El ejemplo de Santa Lidia para los misioneros cristianos
El amor a la misión del cristiano entre los pueblos tiene como punto de partida el amor a Cristo, en Cuya Persona encontramos, desde el comienzo, a los miembros de nuestra propia familia, a nuestros vecinos, a aquellos con quienes nos relacionamos cotidianamente y, después, a nuestros hermanos en todo el mundo
El Santo Apóstol Pablo fue un “instrumento elegido” (Hechos 9, 15), que llevó el nombre del Señor a los pueblos. ¿Cómo oponerse a la petición del macedonio enviado por Dios (Hechos 16, 9)? Obedeció, y fue encontrado predicando en Neápolis, Macedonia, y en la ciudad de Filipos, actualmente conocida como Kavala. Con los primeros pasos del Apóstol de los Pueblos en Europa y el comienzo de la difusión del Evangelio de Jesucristo entre los extranjeros, los primeros rayos de las virtudes, como la justicia, la igualdad, la solidaridad y el amor empezaron a entreverse.
En aquellos tiempos vivía una mujer llena de pureza y generosidad, llamada Lidia, quien, rechazando los dioses falsos de aquellos pueblos —deidades que fueron creadas para encubrir, al comienzo, y después para cultivar los pecados de los hombres—, frecuentaba la sinagoga del lugar, deseosa de aprender con devoción sobre el Dios Verdadero. Había escuchado al Apóstol Pablo ofreciendo soluciones para los problemas de la vida.
Lidia había manifestado su deseo de ser bautizada como cristiana, porque “Dios le había abierto el corazón” (Hechos 16, 14). Esto nos revela la necesidad de la intención, elemento absolutamente necesario para cada hombre que desee conocer qué es la fe. Lidia fue bautizada (Hechos 16, 15), pero no solamente ella. Con su ejemplo y sus exhortaciones, también su familia recibió el Bautismo (Hechos 16, 15). Seguramente, su mentor, Pablo, supo guiarla del mismo modo en que había instruido a Timoteo.

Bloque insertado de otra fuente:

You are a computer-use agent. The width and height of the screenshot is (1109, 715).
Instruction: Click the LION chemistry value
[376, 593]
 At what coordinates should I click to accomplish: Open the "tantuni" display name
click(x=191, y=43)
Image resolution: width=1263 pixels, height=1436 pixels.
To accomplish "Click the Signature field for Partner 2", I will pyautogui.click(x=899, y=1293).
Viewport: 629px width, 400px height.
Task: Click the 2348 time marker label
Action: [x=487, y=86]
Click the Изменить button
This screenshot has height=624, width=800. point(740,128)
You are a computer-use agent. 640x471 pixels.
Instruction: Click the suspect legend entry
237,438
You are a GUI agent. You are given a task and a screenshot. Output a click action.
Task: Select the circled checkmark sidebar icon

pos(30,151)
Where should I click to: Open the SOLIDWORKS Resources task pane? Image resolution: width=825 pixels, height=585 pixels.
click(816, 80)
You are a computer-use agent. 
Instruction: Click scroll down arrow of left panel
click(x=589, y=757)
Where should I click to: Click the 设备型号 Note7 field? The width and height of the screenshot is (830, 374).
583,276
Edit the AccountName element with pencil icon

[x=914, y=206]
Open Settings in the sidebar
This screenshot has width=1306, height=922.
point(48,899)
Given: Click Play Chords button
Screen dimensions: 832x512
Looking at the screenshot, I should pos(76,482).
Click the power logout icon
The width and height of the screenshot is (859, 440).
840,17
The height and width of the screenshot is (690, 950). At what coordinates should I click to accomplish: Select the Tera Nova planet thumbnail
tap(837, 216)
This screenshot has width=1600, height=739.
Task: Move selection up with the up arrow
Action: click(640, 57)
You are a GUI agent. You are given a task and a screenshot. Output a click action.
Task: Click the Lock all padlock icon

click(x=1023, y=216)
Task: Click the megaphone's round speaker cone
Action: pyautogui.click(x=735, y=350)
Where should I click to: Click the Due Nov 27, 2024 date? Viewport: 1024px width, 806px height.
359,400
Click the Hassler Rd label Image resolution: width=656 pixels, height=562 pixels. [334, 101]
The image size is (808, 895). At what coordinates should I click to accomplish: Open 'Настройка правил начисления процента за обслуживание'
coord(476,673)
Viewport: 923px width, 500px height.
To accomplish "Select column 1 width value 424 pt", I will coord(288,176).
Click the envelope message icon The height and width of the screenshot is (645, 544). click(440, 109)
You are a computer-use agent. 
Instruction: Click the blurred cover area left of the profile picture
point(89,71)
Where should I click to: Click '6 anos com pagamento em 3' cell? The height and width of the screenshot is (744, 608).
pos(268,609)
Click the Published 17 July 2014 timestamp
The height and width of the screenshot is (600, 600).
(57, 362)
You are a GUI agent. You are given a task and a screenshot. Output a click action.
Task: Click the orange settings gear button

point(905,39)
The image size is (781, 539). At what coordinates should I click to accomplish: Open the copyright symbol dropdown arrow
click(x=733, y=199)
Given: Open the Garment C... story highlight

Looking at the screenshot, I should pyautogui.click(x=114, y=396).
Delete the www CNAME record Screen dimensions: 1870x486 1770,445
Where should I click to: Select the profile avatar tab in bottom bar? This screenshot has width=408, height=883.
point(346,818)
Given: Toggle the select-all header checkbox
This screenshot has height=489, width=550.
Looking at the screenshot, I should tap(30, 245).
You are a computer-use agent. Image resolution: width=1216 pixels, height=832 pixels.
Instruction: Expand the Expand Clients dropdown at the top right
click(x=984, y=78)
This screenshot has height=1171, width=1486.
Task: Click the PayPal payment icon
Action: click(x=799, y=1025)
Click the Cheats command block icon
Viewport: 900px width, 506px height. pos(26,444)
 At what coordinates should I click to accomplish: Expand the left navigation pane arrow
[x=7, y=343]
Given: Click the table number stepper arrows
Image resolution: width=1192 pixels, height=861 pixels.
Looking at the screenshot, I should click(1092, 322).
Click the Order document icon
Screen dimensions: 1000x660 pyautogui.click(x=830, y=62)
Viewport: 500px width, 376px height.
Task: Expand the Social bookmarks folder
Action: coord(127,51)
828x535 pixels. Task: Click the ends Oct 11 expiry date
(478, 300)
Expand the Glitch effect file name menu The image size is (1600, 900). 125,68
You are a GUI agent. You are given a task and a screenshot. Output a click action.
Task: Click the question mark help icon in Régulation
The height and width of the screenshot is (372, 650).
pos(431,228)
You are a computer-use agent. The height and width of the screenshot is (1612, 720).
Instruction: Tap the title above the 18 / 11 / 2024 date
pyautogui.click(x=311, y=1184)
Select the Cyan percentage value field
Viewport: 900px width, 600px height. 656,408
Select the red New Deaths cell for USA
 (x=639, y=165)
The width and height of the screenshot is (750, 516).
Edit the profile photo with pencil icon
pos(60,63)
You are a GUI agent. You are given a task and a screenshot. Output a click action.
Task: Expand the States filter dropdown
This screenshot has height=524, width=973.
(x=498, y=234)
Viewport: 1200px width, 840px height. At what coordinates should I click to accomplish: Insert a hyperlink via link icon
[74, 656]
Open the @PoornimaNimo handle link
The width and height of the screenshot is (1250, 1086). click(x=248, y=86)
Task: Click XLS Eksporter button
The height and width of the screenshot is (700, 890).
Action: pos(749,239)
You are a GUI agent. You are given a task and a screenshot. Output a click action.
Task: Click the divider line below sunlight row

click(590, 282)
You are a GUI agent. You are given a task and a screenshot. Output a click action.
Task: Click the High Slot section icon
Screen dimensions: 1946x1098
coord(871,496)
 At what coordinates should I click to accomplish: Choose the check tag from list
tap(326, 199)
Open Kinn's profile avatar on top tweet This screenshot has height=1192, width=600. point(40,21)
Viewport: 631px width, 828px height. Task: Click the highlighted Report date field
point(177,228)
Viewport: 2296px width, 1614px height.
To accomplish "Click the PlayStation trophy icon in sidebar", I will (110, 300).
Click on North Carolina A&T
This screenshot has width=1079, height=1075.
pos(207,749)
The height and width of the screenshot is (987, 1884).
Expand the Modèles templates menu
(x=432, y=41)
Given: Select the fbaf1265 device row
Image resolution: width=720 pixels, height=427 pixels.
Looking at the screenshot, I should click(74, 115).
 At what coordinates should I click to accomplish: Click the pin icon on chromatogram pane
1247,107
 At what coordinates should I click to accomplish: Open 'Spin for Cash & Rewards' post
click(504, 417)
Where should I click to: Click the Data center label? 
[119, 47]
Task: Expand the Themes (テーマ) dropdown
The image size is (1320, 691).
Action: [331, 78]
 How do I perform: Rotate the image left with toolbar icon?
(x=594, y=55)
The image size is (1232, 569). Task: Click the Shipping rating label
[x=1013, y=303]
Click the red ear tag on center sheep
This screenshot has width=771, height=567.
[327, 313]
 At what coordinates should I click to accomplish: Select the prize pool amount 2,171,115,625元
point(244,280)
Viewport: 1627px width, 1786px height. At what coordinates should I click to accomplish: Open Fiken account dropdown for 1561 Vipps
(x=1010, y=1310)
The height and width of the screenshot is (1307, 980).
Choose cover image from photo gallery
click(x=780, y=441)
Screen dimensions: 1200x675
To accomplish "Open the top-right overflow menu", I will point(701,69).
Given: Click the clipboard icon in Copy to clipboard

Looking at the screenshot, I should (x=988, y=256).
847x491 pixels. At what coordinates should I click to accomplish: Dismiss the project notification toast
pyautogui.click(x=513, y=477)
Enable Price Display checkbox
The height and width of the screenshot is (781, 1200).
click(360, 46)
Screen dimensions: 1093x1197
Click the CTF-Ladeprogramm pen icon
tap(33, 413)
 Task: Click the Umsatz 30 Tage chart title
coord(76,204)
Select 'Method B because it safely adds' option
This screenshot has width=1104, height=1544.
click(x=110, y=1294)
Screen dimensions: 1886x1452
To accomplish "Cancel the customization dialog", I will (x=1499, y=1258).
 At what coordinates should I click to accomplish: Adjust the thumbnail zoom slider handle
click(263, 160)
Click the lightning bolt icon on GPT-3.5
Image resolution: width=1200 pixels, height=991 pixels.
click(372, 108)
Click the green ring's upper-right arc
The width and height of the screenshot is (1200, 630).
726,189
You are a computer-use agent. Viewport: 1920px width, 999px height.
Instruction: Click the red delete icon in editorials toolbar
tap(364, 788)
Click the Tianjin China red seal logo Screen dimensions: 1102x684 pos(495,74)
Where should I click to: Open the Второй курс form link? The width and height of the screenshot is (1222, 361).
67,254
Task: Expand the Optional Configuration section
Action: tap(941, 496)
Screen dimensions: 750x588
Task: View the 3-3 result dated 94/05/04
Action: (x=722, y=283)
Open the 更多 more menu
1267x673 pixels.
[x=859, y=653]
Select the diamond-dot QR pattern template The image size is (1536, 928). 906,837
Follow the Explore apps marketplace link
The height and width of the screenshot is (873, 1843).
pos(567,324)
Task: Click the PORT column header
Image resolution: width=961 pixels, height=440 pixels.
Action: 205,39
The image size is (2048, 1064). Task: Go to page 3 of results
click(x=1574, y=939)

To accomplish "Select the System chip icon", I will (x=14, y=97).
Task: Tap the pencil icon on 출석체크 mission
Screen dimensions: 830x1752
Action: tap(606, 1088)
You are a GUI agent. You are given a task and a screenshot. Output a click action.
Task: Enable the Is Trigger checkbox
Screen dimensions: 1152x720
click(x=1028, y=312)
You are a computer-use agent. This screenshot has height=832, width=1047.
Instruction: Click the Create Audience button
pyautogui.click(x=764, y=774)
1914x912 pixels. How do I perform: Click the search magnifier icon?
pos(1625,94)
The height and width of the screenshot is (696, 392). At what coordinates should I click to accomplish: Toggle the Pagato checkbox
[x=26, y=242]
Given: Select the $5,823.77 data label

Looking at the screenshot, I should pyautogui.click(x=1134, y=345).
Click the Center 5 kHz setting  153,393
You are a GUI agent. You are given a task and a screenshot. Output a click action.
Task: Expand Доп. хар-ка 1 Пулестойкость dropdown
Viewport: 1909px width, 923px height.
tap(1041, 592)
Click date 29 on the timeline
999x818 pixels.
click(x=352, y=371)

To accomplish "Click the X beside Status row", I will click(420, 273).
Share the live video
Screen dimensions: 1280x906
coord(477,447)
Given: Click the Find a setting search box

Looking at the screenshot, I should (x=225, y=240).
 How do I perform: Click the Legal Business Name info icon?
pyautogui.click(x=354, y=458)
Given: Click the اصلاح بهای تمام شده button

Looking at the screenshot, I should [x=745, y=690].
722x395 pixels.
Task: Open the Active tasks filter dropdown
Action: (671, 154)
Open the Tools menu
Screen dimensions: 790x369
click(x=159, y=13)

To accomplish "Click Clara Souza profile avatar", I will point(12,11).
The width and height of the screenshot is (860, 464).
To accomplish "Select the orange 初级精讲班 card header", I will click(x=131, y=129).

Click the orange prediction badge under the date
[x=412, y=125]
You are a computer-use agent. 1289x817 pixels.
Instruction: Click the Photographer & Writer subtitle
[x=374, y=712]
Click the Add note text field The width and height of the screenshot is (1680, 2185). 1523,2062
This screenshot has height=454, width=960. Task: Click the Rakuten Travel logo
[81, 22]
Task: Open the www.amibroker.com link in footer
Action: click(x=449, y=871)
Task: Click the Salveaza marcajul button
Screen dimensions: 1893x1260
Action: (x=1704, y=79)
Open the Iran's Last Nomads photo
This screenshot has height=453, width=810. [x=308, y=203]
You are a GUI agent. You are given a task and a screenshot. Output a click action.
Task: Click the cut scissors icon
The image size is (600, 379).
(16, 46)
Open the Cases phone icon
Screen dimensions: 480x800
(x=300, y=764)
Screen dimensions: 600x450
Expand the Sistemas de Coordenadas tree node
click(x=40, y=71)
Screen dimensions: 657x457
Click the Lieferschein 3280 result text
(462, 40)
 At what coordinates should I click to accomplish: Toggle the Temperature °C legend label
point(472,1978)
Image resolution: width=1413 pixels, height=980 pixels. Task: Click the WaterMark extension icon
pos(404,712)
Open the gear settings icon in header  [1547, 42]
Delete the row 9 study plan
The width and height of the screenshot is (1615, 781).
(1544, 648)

El fervor de Lidia, su ejemplo y su amor puro y sin doblez para con Dios, fueron el testimonio que era necesario para guiar a su familia entera en el camino a la fe.
Actualmente, algunos de nosotros, quienes nos dedicamos a ser misioneros cristianos, portamos una “máscara” que insta a todos los demás a que nos aclamen y nos feliciten por el trabajo que hacemos, y por nuestra abnegación. En el polo opuesto, nuestra propia familia no siente ningún agrado por el trabajo que hacemos por nuestros semejantes. ¿Por qué? Porque el hombre que no es sincero no puede convencer y ganarse a su propia familia. No hace de su propio yo un ejemplo digno de imitar, sino uno que debe ser evitado, y esto tiene como resultado, la mayoría de las veces, que nos convirtamos en espinas en la relación de nuestra familia con Dios.
Muchos son los que se preguntan: “¿Qué es lo más correcto de hacer? ¿Esconder mis pasiones, disimulando, o revelarlas, aun con el riesgo de escandalizar a mis hermanos?”. Este no puede ser sino el dilema del irracional, o, mejor dicho, del demonio. Si aplicas la primera variante, ¿con qué te diferenciarás de los saduceos o de los fariseos, a quienes el Señor reprendía constantemente? En lo que respecta a la segunda opción, si haces que tus hermanos menores caigan en tentación. ¿no sería mejor que te ataras una piedra al cuello y te arrojaras al mar? La respuesta no tiene ninguna relación con este dilema. Con todo, la respuesta se puede encontrar claramente en el Evangelio: Renunciar a tus pasiones. Debes luchar y sacrificarte para apartarlas. Y si dudas de tus posibilidades, no olvides lo que dice San Pablo: “Todo lo puedo en Cristo, que me fortalece” (Filipenses 4, 13).
El amor a la misión del cristiano entre los pueblos tiene como punto de partida el amor a Cristo, en Cuya Persona encontramos, desde el comienzo, a los miembros de nuestra propia familia, a nuestros vecinos, a aquellos con quienes nos relacionamos cotidianamente y, después, a nuestros hermanos en todo el mundo.